A settembre sul mercato solo mascherine chirurgiche italiane

A settembre, ci saranno sul mercato solo mascherine chirurgiche italiane. Lo ha garantito il commissario per l’emergenza, Domenico Arcuri, in commissione Affari sociali alla Camera, sottolineando che per quella data la produzione italiana sarà a pieno regime. “Perché in giro si vedono ancora le mascherine cinesi? Le aziende italiane, poverine, ci mettono qualche tempo a raggiungere la produzione massima. In Cina, le fanno da qualche decennio. Ma a settembre non ci saranno più mascherine cinesi, perché quelle italiane basteranno al nostro fabbisogno”.

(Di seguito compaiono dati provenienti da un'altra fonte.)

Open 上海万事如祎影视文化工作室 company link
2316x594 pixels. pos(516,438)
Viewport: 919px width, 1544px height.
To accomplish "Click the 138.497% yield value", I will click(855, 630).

Arcuri ha, poi, ricordato che oltre alla riconversione di 135 imprese che hanno iniziato a produrre i DPI, lo Stato ha avviato la produzione delle macchine necessarie a realizzare i dispositivi. “Abbiamo fatto un accordo con due grandi aziende italiane che stanno producendo 51 macchine che a regime, entro giugno, produrranno 31 milioni di mascherine chirurgiche al giorno”. E, dunque, ha concluso, “la conversione delle imprese e la produzione di macchine ci fa ritenere che, al più tardi alla fine di settembre, non dipenderemo più dall’importazione dei dispositivi da altri luoghi del mondo”. Quanto alle imprese che si sono riconvertite, Arcuri ha sottolineato che, ad oggi, sono in essere contratti con 19 aziende “che hanno ricevuto da noi ordini per un miliardo e 823 milioni di mascherine, ad un prezzo medio di vendita di 42 centesimi”. Ordini“che sono superiori al totale delle mascherine chirurgiche che abbiamo acquisito in Cina da 15 fornitori, che ci daranno complessivamente un miliardo e 807 milioni di mascherine”.

Stiamo facendo un accordo con l’Ordine dei medici ha, quindi, annunciato – per rifornire di mascherine chirurghi e dentisti: garantiremo loro 10 milioni al mese” di dispositivi. Per quanto riguarda gli esami di maturità, “a partire dal 17 giugno e per dieci giorni, garantiremo a tutte le scuole le mascherine per il personale docente, non docente e anche per gli studenti che la dovessero perdere per strada o dimenticare”. “Con il Comitato tecnico scientifico, inoltre, valutiamo se introdurre modalità più veloci e meno dipendenti dai reagenti per fare i tamponi, come le macchine aperte e i kit. L’Italia è il Paese, tra i più grandi, in cui si fanno più tamponi al mondo. Non ne facciamo abbastanza, però, perché siamo uno Stato sostanzialmente federalista nella sanità e le Regioni hanno comportamenti molto diversi nei test. I reagenti per estrazione, d’altronde, sono carenti in tutto il mondo. Non solo, in Italia esistono 211 laboratori accreditati per i tamponi che sovente usano combinazioni di reagenti di amplificazione e di estrazione differenti: quindi, bisogna acquisire un numero ampio di prodotti”.